§ Fragmento de lectura:
• • •

26 jun 2010

Las dichosas derrotas

Sólo los que se sienten inferiores, necesitan constantes triunfos. ¿Cuál es el sentido de ser un ganador? Ganar para demostrar que uno vale o ganar para ser digno de amor, ambas, me parecen estupideces y tristes muestras de un complejo de inferioridad. Cualquier persona vale y cualquier persona es digna de amor. ¿Qué ganas de ganar?

Escribo esto en relación con el complejo de inferioridad del mexicano, viejo tema, que aún zumba de vez en cuando. Conozco a personas que sin haber leído nunca a Samuel Ramos, creen a pie juntillas la tesis del dicho complejo. Lo cual a mí me tendría sin cuidado a no ser porque la culpabilidad tiene una tendencia expansiva, es decir, a quienes se sienten culpables les gusta involucrar a los demás.

La idea de Ramos era que la ambición desmedida, la ansiedad de poder y otras miserias son explicables en el mexicano como derivados del complejo de inferioridad. Algo muy sensato, sencillo y claro. Ahora bien, alguien que concluyera que el mexicano es inferior por el complejo de inferioridad, no estaría siendo sensato, sino demostrando que él tiene tal complejo. Esto es lo que pasa con la mayoría de los mexicanos supuestamente críticos. Como sabía Ramos, el sentirse inferior no se demuestra tirándose al piso, sino por el contrario, anhelando más de lo factible, deseando destacar en exceso y, también, menospreciando a los otros.

El mexicano acomplejado no es, como creerían algunos, el que posee pocas expectativas y se conforma fácilmente, sino el que ambiciona mucho y muchas vanaglorias: que su madre lo felicite, que le den un diploma, que le aplaudan en televisión, que su nombre se escriba con oro en el Congreso de la Unión o alguna futilidad semejante.

Como dije antes, si alguien quiere soñar con blasones imposibles, que sueñe, pero que no culpe al resto de los mexicanos por no estar a la altura de sus ensoñaciones, especialmente, que no me culpe a mí, que me siento satisfecho con mis amigos, mi familia, y el ocio que por ahora me acompaña.

Otro detalle. Un insulto típico de los gringos es el de mentarse “loosers” unos a otros. Claramente eso es un signo del complejo de inferioridad, me parecería difícil hallar a otro pueblo en el que fuera más notorio tal complejo. En mi opinión, sólo a una jauría de mezquinos se le podría ocurrir que “perdedor” sea un insulto. Quienes esperan ganar en todo también esperan que quienes los rodean pierdan, en otras palabras, buscan el bien para ellos mismos y el mal para el resto: quienes consideran que la vida es competencia actúan motivados por la injusticia.

Quizá sobre decir que el liberalismo anglosajón justifica estos sentimientos de inferioridad, de egoísmo y de mezquindad. Bajo los principios del liberalismo resulta imposible la democracia, ya que ésta requiere la solidaridad, la fraternidad, la igualdad, valores que la mentalidad competitiva destruye.

• • •

§ Objetivo del ejercicio: Redacte la continuación del texto sobre el complejo de inferioridad del mexicano, a partir de su último párrafo. El listado constituye un material aparte, sin relación con el texto anterior.

§ Material de consulta:
• • •

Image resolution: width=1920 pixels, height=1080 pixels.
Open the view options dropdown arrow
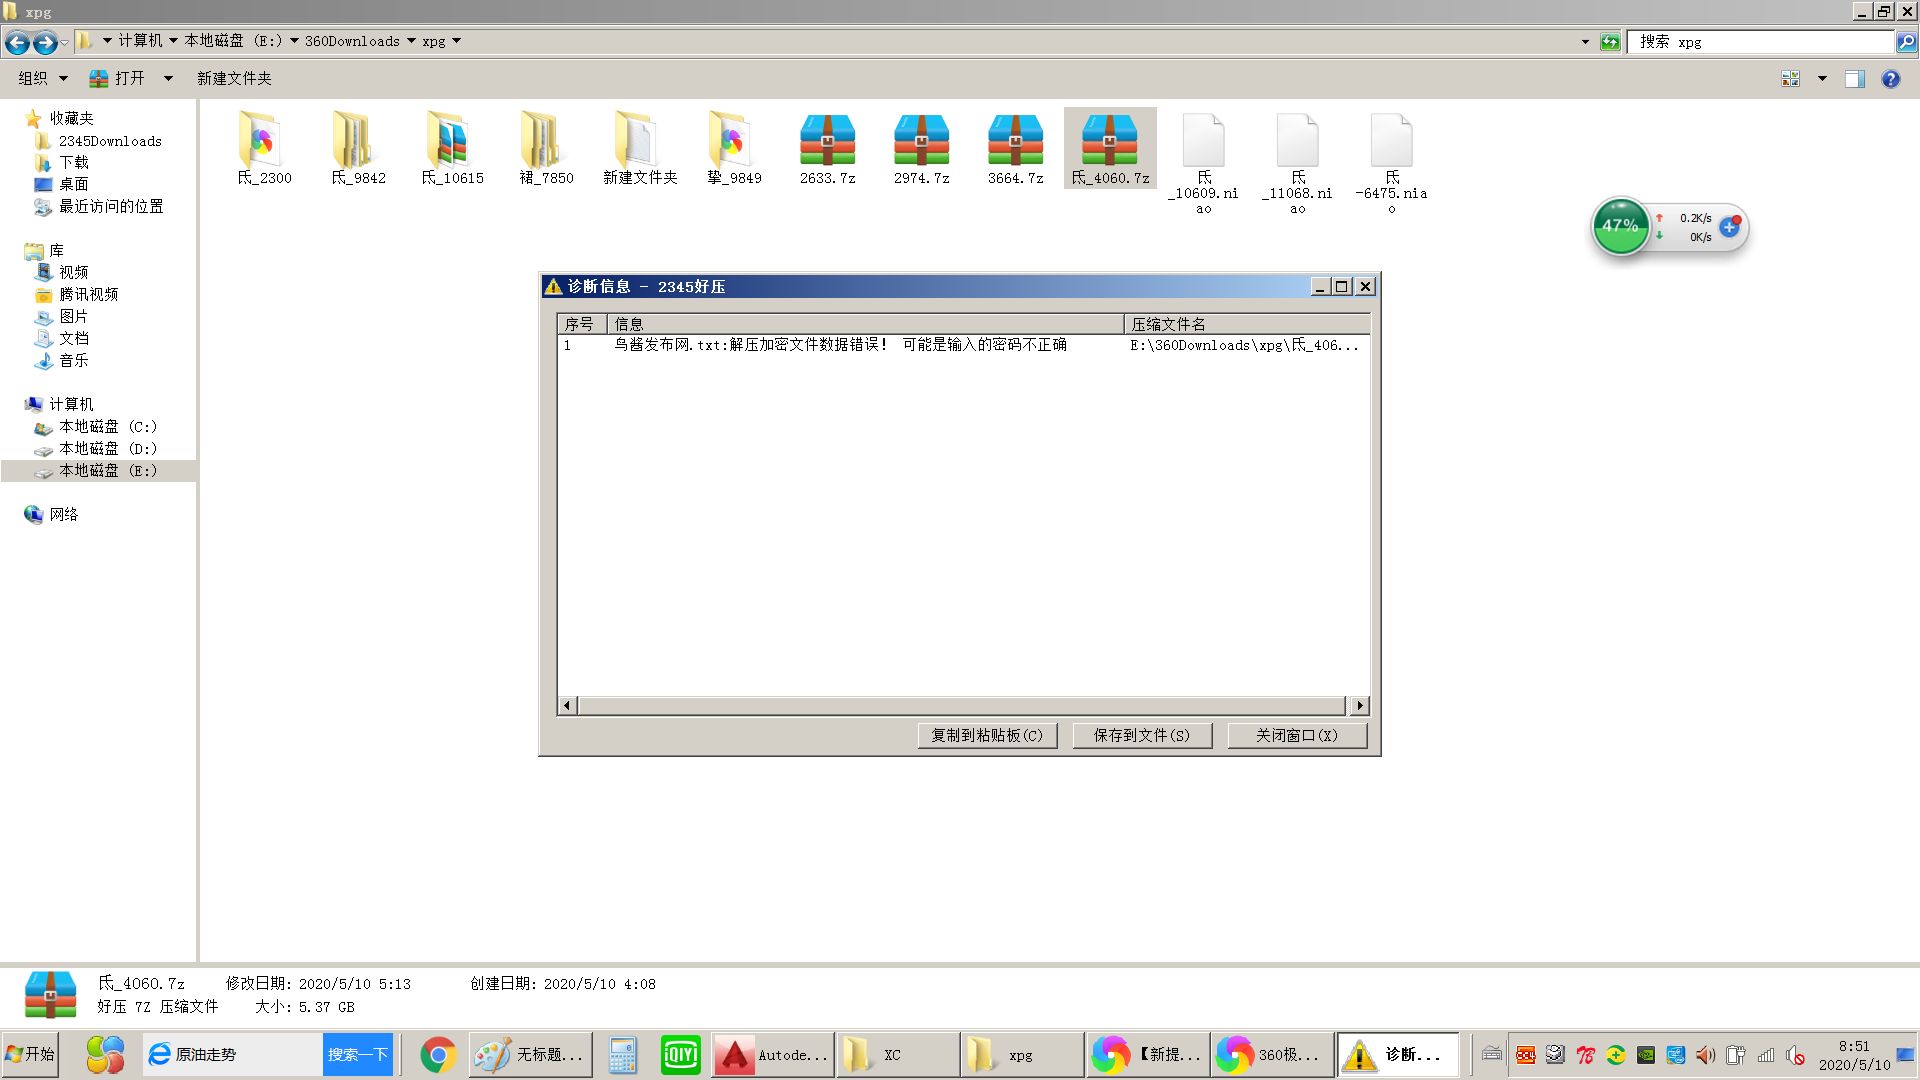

• • •

§ Respuesta:
Podría decir más, si el mexicano ha sido visto como un ser aquejado del complejo de inferioridad, sin duda, se debe a la influencia de los Estados Unidos, país acerbo, que en más de una ocasión ha puesto al mundo en peligro, país de ganadores, es decir, de seres moralmente despreciables, de aquellos que consideran necesario pisotear al vecino para conseguir sus metas.

No es casual que en Japón y Estados Unidos, países en los que se impulsa la competitividad, exista la pena de muerte. Si otras naciones la han prescrito es porque se respeta la vida, se valora como el bien primordial. Asesinar legalmente implica desprecio por la vida humana. ¿Y cómo no van a despreciar la vida si creen que para que un ser humano valga debe ser un ganador? La competitividad, pues, implica desprecio por la vida y, además, un complejo de inferioridad. Si no se sintieran inferiores no anhelarían triunfar con tanto entusiasmo como lo hacen. La razón de querer ganar es la de alcanzar algo de lo que se carece, es como si por lo regular no pudieran sentirse satisfechos con la vida tal como se les presenta. A quien aprecia la vida no le hace falta competir para sentirse contento de estar en el mundo. Pero si se menosprecia la existencia, se crean sociedades competitivas hasta el extremo como la de los gringos y la de los japoneses, en las cuales a quienes no están a la altura de la competencia se les relega, se les elimina, o lo que es más triste, se les induce al suicidio.

Todos los que no saben apreciar la vida seguramente se sienten culpables, ¿culpables de qué? De vivir y de tener al alcance de la mano un racimo de dicha. Pareciera que necesitan un reconocimiento para calmar esa culpabilidad, que se vuelve una boca insaciable, pero más culpables se deberían de sentir por cada muchacho que se suicida sintiendo que defraudaba las altas expectativas que otros forjaron para él. ¿Alguna vez se darán cuenta de que el ser humano no vale por sus triunfos sino porque existe?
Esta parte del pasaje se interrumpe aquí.